よく「ニケがククリの事好きかどうかわからない」って言われてるのを見るし、ニケはなかなか内面心理が明かされない上に、天然ボケと狙ったボケとツッコミ役という多面性があるとかいうスゴイキャラ過ぎて、実際わかりにくいんだけど、注意して見ると結構冒頭からそうだった。
原作一章、ジミナ村で、ククリと初めて出会った時のニケの挙動を抜き出して見ると、
(魔法使いって怖い化け物なんじゃ、と疑った後にククリを出されて)「えっ えっ え お……女の子…?」とかなり驚きながら髪の毛を櫛で整えてる。多分
この挙動は無意識で、多分だけどこの時点で(無意識かもしれないけど)一目ぼれしてるんだよね。

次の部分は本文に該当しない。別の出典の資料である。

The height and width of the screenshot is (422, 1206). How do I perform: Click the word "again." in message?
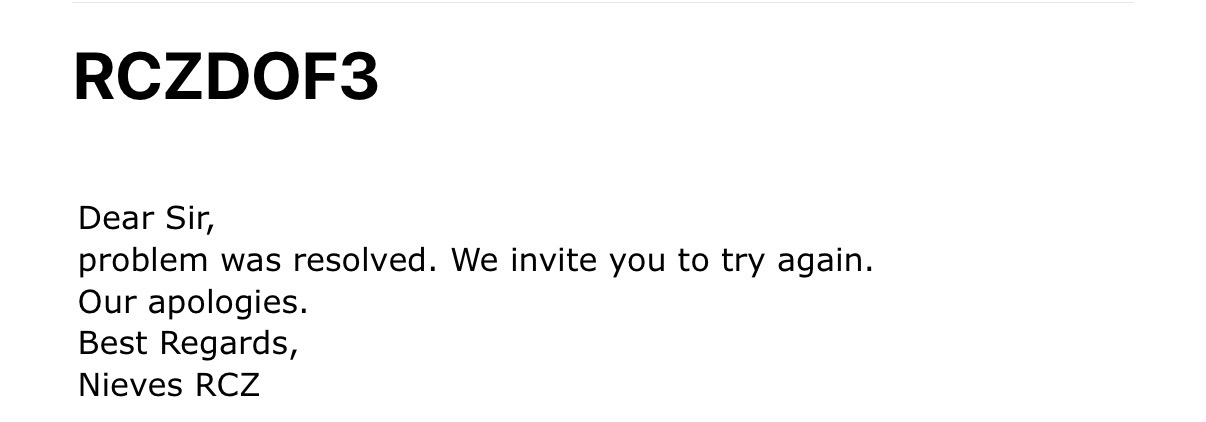point(825,263)
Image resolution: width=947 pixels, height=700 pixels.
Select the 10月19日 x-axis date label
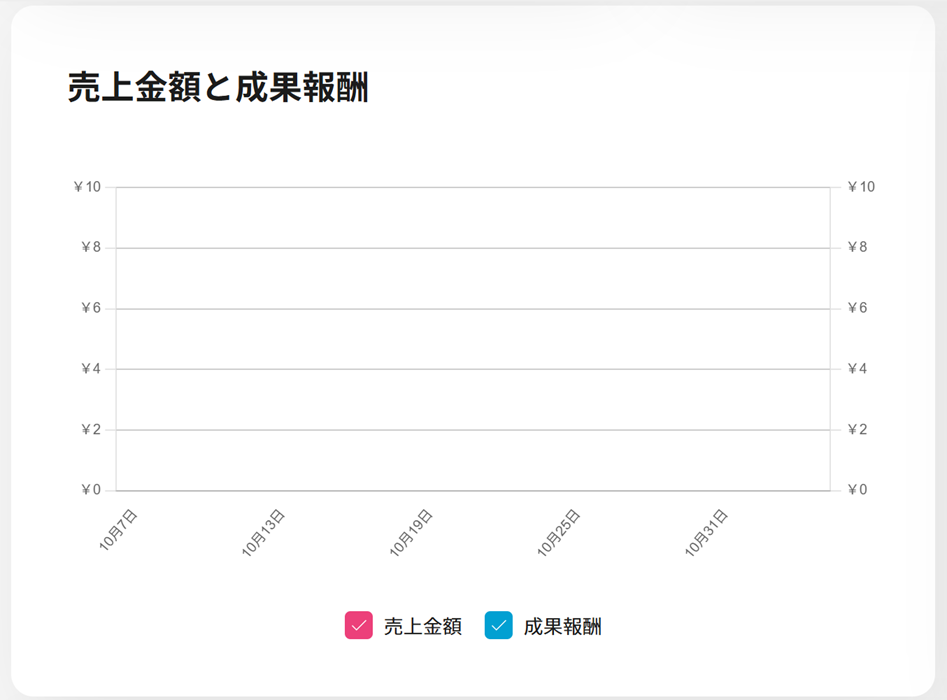(411, 533)
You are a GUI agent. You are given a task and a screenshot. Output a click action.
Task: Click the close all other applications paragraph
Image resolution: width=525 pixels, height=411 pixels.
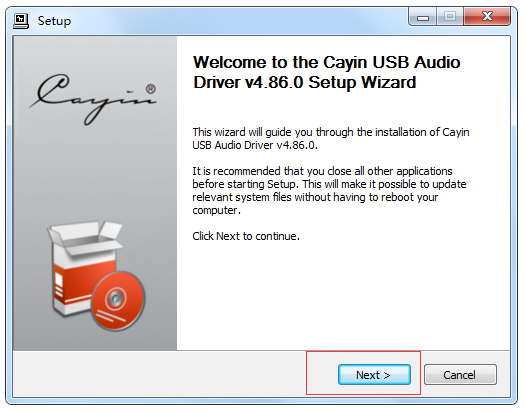[329, 190]
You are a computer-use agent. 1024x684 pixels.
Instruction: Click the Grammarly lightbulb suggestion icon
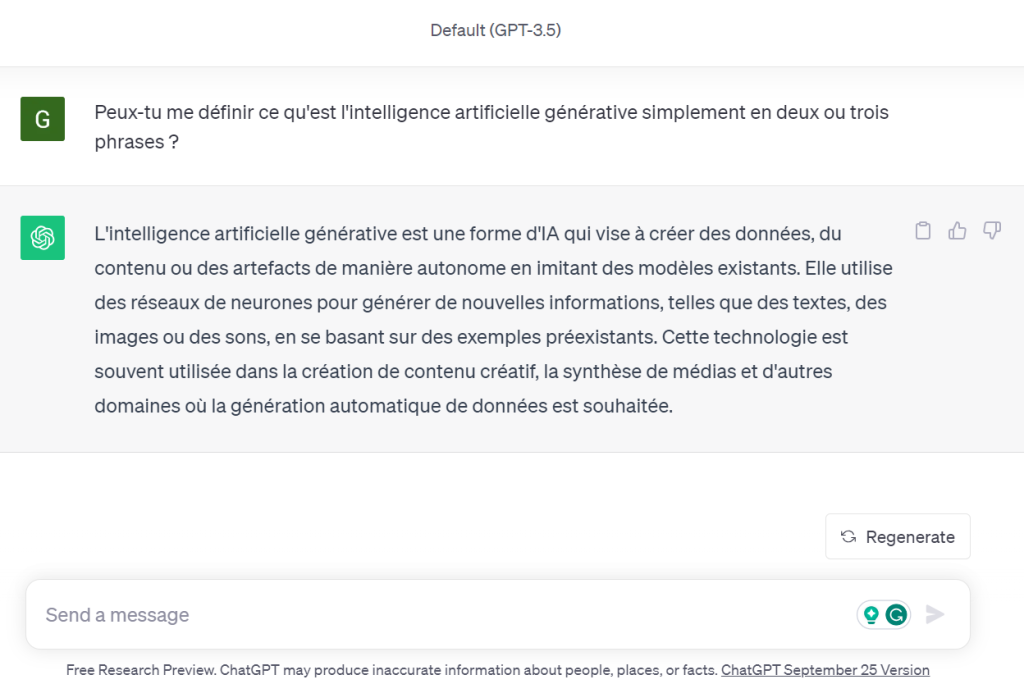[x=871, y=615]
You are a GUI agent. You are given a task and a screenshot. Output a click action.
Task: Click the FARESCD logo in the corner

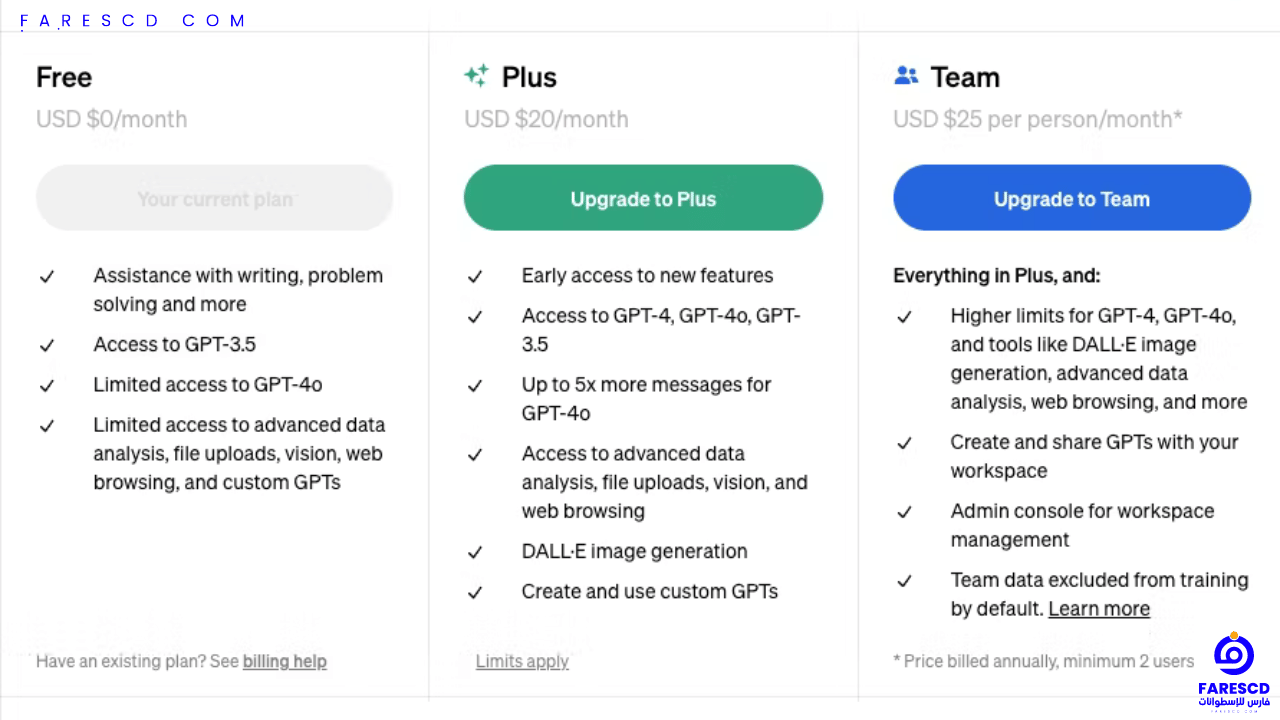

ただ、衛藤先生があまりにサラサラとコミカルに楽しく流せる漫画を描くのが上手すぎて、印象に残らないという。
「読者から見ても可愛い女の子が出て来て、それに驚きながらおもわず櫛で自分の髪を整える」って、こうして言葉で書くとアニメの出会いである
「ニケが突っ込んできて壊れた窓から暗闇の中にいるククリちゃんに日が射している」よりわかりやすいくらいなのに、全然わからないし、実際わかりにくいという事でアニメは変えてるんだよね。(私もアニメで気づいた)。何だろう、漫画はあまりにもテンポが良すぎるんだよな。
でなくても、3章のコーダイ城下町で、
自分が欲しかった鉄の剣辞めて、残り少ないお金半分こで、出会ったばかりの女の子に髪飾りを買うって、
優しいだけで説明できる行動かなぁ? って。流石にまだ自覚はなくても、
可愛い、危なっかしくて目が離せない、気になる子に優しくしてあげたいって感情があるよね、これ。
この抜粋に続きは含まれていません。